Permanent Lookup Table

Motivation

Currently, we only support to join the snapshot of stream called table in memory. That is only suitable for small amount of data. When doing enrichment, it is desirable to join a permanent data source like database. The goal of this feature is to support join data from a permanent place and do the lookup on demand without loading all the data into the memory.

Concepts

  • Stream: a sequence of events. When doing stream processing, the processing happens for each event.

  • Table: a snapshot of the accumulation of events.

  • Temporary table: the table in memory and will only exist in the session.

  • Permanent table: a table that is bound to a physical data source like db. It will exist and be visible by all sessions.
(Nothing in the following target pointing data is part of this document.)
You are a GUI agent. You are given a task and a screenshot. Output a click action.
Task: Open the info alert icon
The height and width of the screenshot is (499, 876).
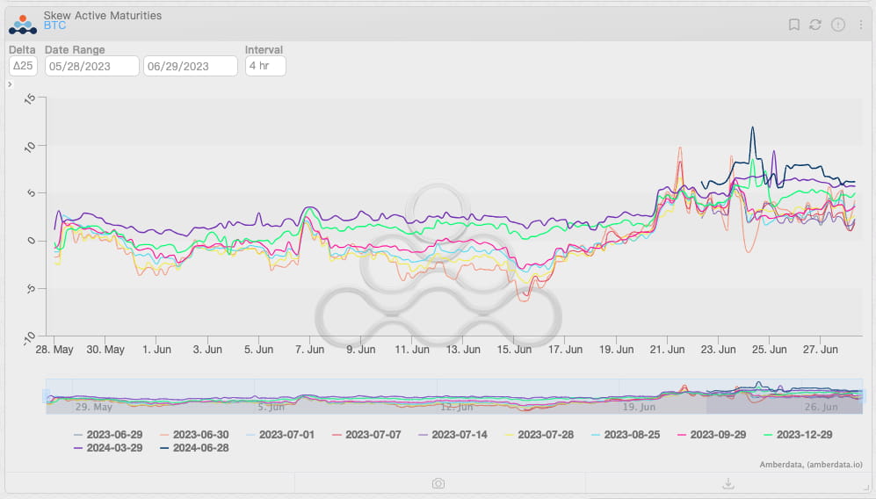tap(838, 25)
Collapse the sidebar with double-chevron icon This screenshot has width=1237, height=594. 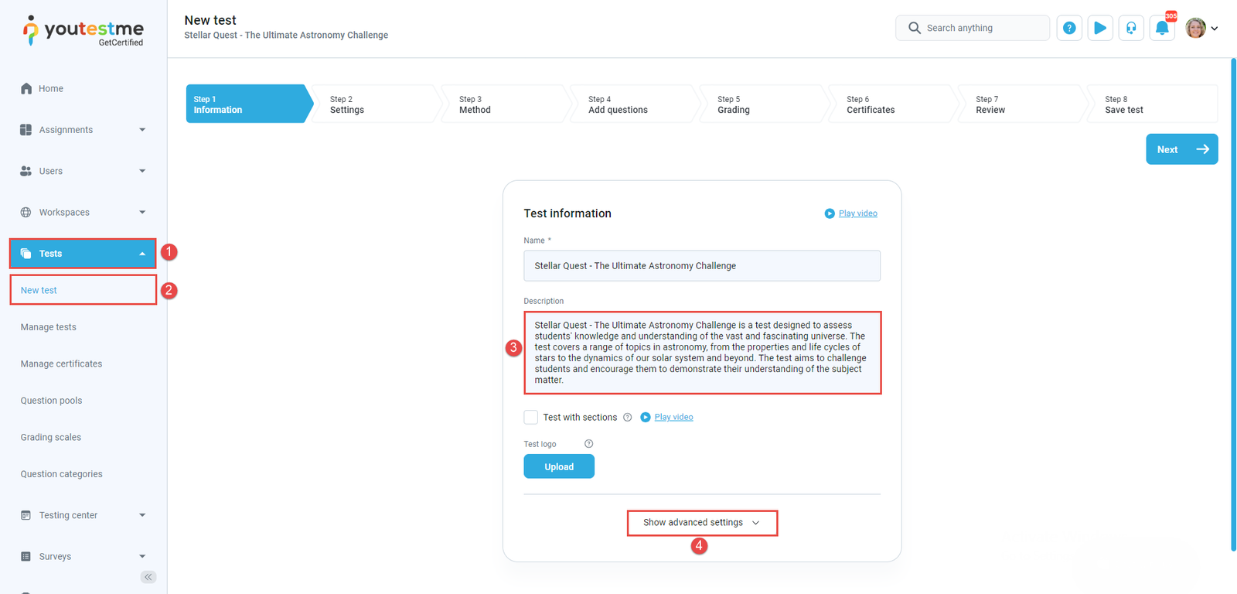[148, 577]
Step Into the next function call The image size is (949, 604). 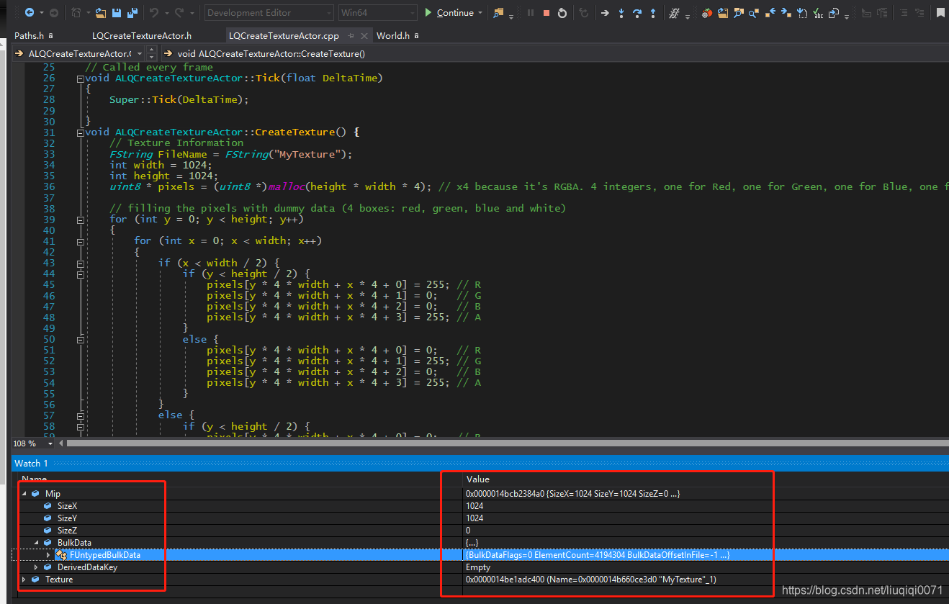(x=621, y=13)
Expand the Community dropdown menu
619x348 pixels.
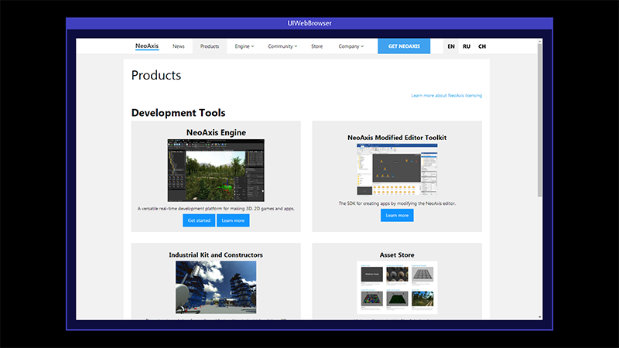coord(282,46)
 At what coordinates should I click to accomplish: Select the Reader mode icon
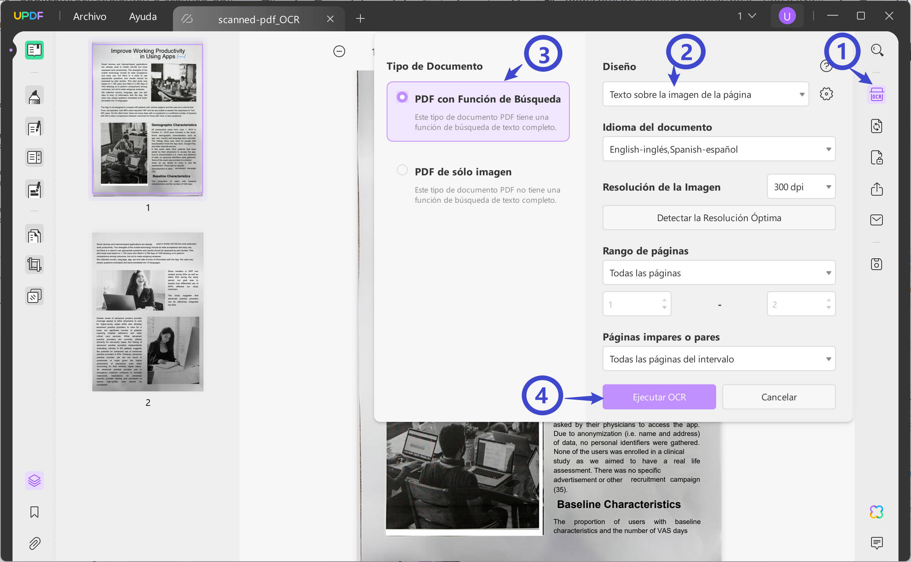pyautogui.click(x=34, y=50)
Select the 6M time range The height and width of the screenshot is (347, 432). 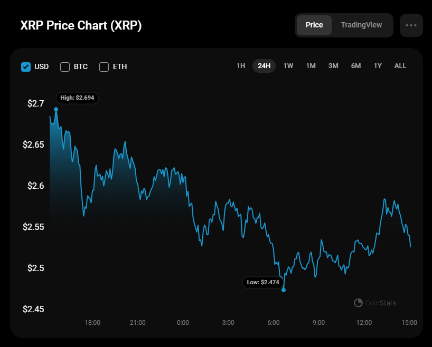pos(356,66)
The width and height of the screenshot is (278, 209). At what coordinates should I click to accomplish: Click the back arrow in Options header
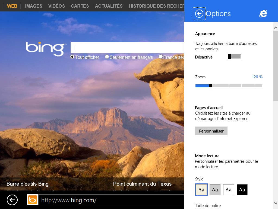[x=199, y=14]
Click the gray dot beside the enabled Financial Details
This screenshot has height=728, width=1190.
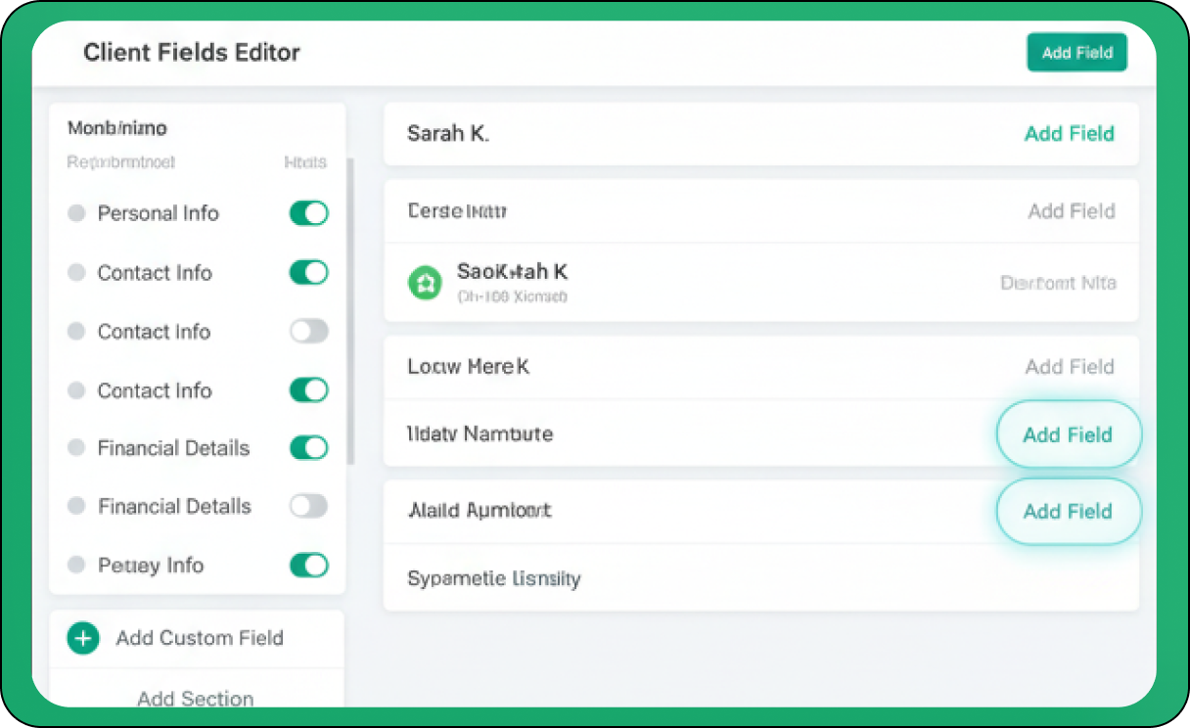76,448
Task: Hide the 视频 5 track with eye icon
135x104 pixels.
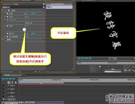Action: coord(4,86)
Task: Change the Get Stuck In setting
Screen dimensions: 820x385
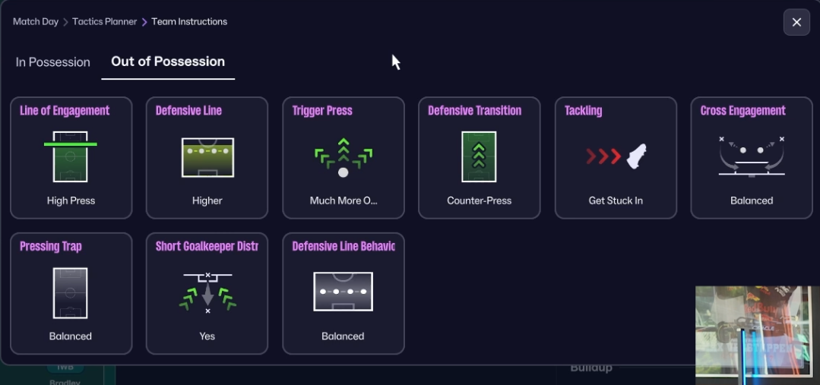Action: click(x=616, y=200)
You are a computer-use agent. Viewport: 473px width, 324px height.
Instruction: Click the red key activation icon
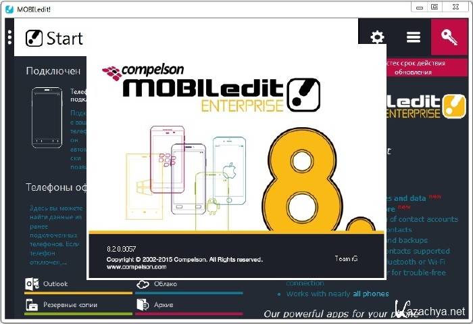point(449,37)
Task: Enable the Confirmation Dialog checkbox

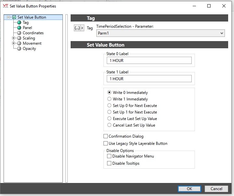Action: pyautogui.click(x=105, y=136)
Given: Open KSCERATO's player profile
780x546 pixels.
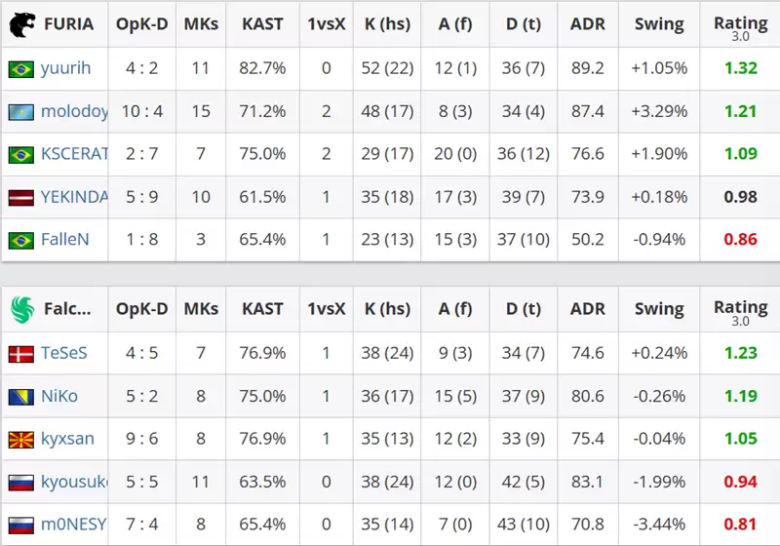Looking at the screenshot, I should [74, 155].
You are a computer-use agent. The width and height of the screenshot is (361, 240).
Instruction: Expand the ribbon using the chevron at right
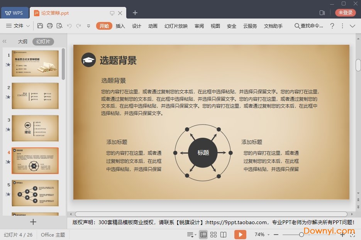coord(352,26)
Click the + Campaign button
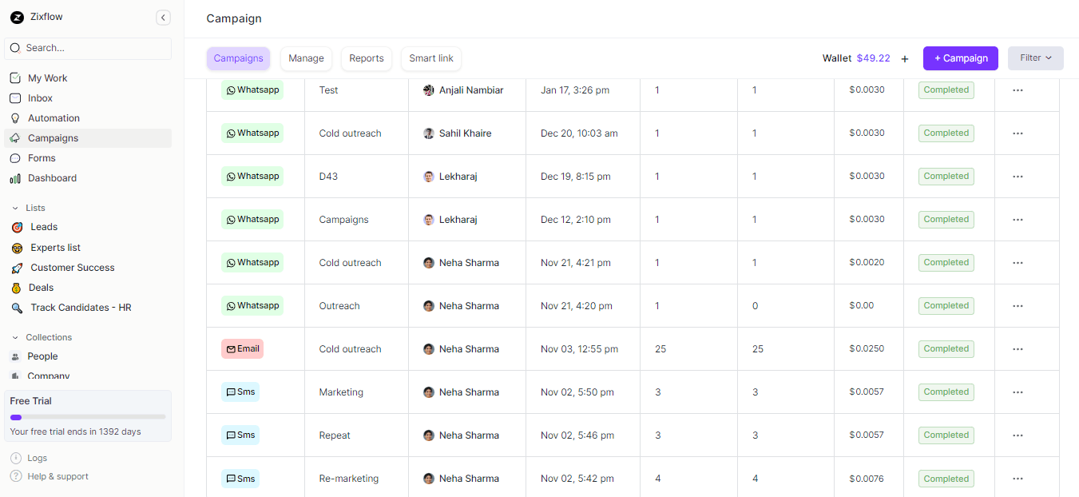The width and height of the screenshot is (1079, 497). pyautogui.click(x=960, y=58)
  • Scan source: aka. stream, the current source approach. A changelog (finite or infinite) for which all changes are consumed continuously until the changelog is exhausted.

  • Lookup source: aka. table, a continuously changing or very large external table whose content is usually never read entirely but queried for individual values when necessary.

  • Updatable sink: By default, the sink only support insert/append. For change data capture (CDC) scenarios, the sink can write out bounded or unbounded streams with insert, update, and delete rows.

Updatable table for MQTT: do we support such source or let it read from a memory sink? Or create a permanent memory table which can be accessed by all rules

Another problem: for scan source, how to deal with table/stream from the same topic. We can hardly guarantee the events arrived at the same time.

Proposals

  1. Permanent lookup source for table: support to bind physical table as table and generate lookup command(e.g. a SQL on db) on demand.

  2. Updatable sink: supports insert, delete and update for available sink like SQL sink and memory sink.

Permanent Lookup Table

Provide a way to bind the table to a physical data source like db table. This is useful for enriching stream data.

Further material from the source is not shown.